- 17
- May
2010
"Family, money and death are a combustible combination" -- Attorney Les Kotzer, author of Where There's an Inheritance...
Poorly executed wills can cause devastating family feuds. The survivors can end up spending enormous amounts on attorney fees in order to fight each other. They build up difficult-to-erase hard feelings and waste years distracted over the battles. It is all too common for entire inheritances to be eaten up by conflict over who should have gotten what.
Here are some tips on how to avoid future conflict:
- Earmark the stuff. Your heirs may have feelings about your personal possessions that you are not even aware of. They may not be able to work out among themselves how to divide specific items. Family china, silver, portraits, collections, knick-knacks and other one-of-a-kind family items can be emotional flashpoints. More than one heir may feel entitled to a specific possession. Better to ask them now if there are things they would like to have, and make your decisions about who should receive those items.

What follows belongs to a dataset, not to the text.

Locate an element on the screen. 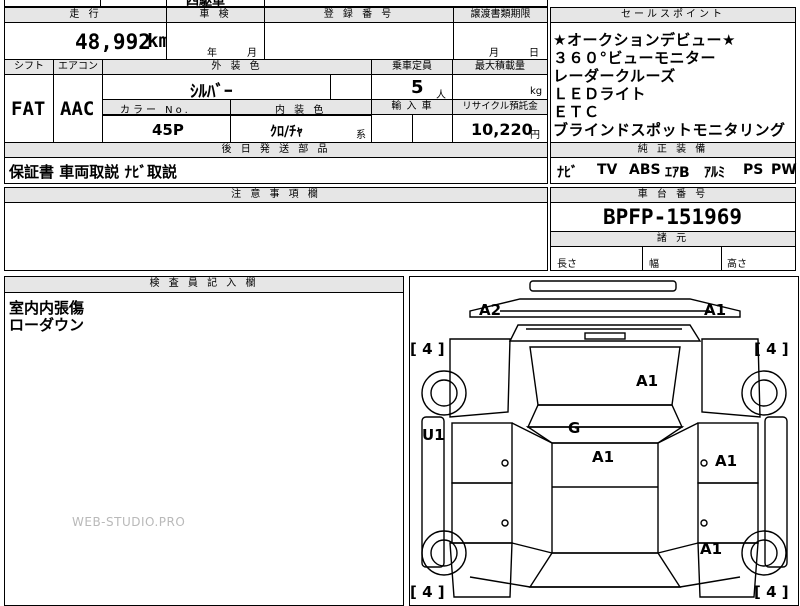 The image size is (800, 606). sales-point-line: ★オークションデビュー★ is located at coordinates (644, 40).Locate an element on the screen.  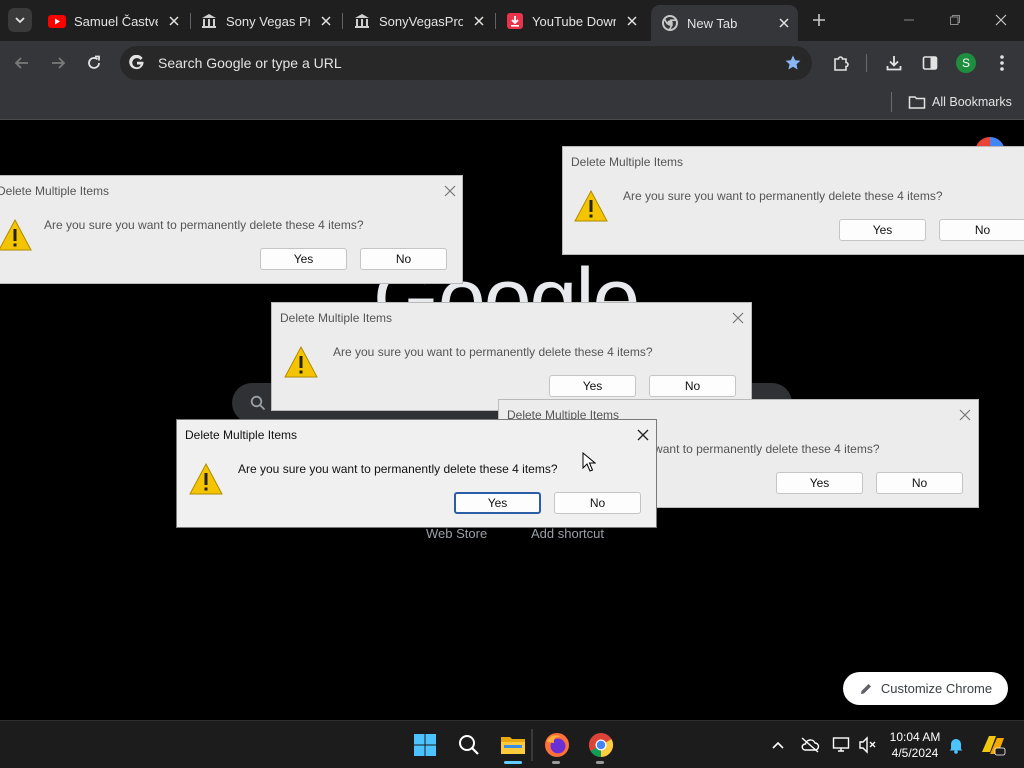
reload-button is located at coordinates (94, 63).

- Name an impartial executor. Many parents choose their oldest adult child as executor, without considering whether one of the other siblings might be better equipped for the task. In any case, naming a child as executor may create resentment in the other siblings. Naming all children as co-executors can create deadlocks. It may be better to appoint an outsider: a trusted family friend or a private fiduciary.
- Consider how your estate may change. The poor economy has provided a painful lesson: your estate may be smaller when you die than it is today. (Of course, it could be bigger also!) Say you had a $500,000 estate and you set aside $100,000 of it to go to charity, with the remainder to go to your children. What if, as the years went by, the estate shrank to $101,000? You would give $100,000 to charity, and $1000 to your children. It is going to be important to set up the will to do what you want regardless of how circumstances change.
- Beware of unintended consequences. A woman left money for the care of her beloved dog, with the remainder going to her brother when the dog died. The brother killed the dog and collected the inheritance. It is safe to say that this was not the intended consequence.